Separate flag, law key to Naga solution: NSCN(IM)

There has been no headway in the three years since the Framework Agreement was signed on August 3, 2015, publicity wing of the NSCN(IM) said

Updated - August 25, 2019 10:54 pm IST

Published - August 25, 2019 06:54 pm IST

General secretary of National Socialist Council of Nagalim (Isak-Muivah), Thuingaleng Muivah. File

General secretary of National Socialist Council of Nagalim (Isak-Muivah), Thuingaleng Muivah. File

Less than a month after the Centre ended Jammu and Kashmir’s special status that allowed it to have its own Constitution and a flag, a Naga extremist group has for the first time said a “separate flag and Constitution” were necessary for an “honourable solution” to the 22-year-old Naga peace process.

The Isak-Muivah faction of the National Socialist Council of Nagaland (NSCN-IM) has in a letter to Prime Minister Narendra Modi said any solution to the Naga political issue would be far from honourable if the core issues such as Naga flag and Constitution are yet to be agreed upon between the group and the Centre.

Centre’s deadline

The letter followed former Intelligence Bureau officer R.N. Ravi’s statement that the Prime Minister had before his appointment as Nagaland’s Governor underscored the need to conclude the peace process within three months.

*DATA ROWS*
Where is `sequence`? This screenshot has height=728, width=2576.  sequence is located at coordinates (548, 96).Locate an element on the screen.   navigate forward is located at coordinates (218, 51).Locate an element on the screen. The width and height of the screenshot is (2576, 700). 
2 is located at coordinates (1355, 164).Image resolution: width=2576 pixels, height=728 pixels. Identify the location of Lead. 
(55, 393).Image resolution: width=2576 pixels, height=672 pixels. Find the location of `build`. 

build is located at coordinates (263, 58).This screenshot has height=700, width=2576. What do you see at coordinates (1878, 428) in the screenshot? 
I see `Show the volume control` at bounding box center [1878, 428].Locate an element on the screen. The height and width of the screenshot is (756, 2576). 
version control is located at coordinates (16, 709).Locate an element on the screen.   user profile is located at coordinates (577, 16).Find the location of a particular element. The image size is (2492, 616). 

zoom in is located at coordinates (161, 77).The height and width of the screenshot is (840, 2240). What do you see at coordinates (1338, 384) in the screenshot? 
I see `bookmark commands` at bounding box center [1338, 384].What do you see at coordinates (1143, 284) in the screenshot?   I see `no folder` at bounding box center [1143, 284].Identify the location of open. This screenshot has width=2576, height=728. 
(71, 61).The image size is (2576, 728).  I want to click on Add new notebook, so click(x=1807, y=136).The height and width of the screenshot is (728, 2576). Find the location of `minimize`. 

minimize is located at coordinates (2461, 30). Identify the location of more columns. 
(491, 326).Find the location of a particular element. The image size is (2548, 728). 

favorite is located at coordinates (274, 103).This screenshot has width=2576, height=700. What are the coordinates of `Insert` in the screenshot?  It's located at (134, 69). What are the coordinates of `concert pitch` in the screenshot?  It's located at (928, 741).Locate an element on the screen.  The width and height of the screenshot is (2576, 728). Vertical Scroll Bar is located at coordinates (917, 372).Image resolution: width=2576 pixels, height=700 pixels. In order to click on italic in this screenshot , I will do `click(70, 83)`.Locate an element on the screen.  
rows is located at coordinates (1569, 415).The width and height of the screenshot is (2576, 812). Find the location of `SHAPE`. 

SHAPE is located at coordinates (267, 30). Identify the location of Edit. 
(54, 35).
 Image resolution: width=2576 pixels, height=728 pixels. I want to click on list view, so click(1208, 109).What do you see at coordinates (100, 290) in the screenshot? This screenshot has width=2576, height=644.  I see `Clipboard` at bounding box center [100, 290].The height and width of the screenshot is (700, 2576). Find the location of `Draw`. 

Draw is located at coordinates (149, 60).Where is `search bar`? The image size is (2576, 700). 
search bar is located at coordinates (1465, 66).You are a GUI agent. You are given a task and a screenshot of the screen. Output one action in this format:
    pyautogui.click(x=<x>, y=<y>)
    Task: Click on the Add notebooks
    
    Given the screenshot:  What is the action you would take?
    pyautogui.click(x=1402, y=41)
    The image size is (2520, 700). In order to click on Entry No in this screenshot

*WORK TO BE COMPLETED*
Reproduce the portion of the NSCN(IM) news report that runs from "Published - August" up to and including "Naga peace process.".

*EXERCISE RESULT*
Published - August 25, 2019 06:54 pm IST

General secretary of National Socialist Council of Nagalim (Isak-Muivah), Thuingaleng Muivah. File

General secretary of National Socialist Council of Nagalim (Isak-Muivah), Thuingaleng Muivah. File

Less than a month after the Centre ended Jammu and Kashmir’s special status that allowed it to have its own Constitution and a flag, a Naga extremist group has for the first time said a “separate flag and Constitution” were necessary for an “honourable solution” to the 22-year-old Naga peace process.